EXERCISE INSTRUCTIONS. Word for word, reproduce the records, keeping none of the pictures.

-- GIVEN INFORMATION follows --

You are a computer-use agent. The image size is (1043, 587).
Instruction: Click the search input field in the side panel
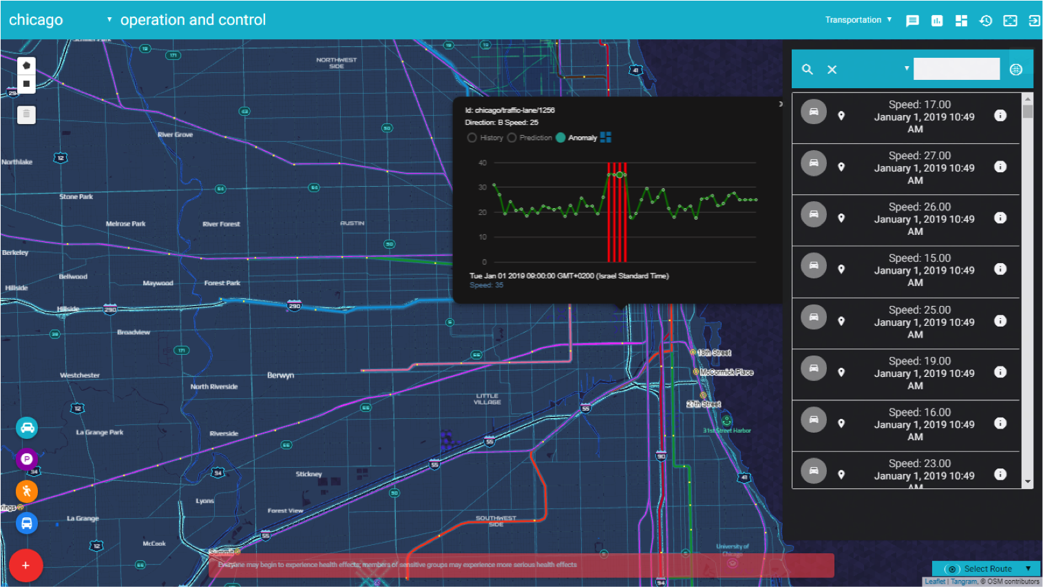pyautogui.click(x=957, y=69)
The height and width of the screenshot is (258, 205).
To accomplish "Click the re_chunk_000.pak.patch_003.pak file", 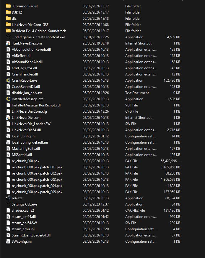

-- GIVEN INFORMATION concluded --

EXERCISE RESULT.
You are a computer-use agent. The image size is (1043, 587).
Instruction: Click the search input field in the side panel
pyautogui.click(x=957, y=69)
The height and width of the screenshot is (258, 205).
To accomplish "Click the re_chunk_000.pak.patch_003.pak file", 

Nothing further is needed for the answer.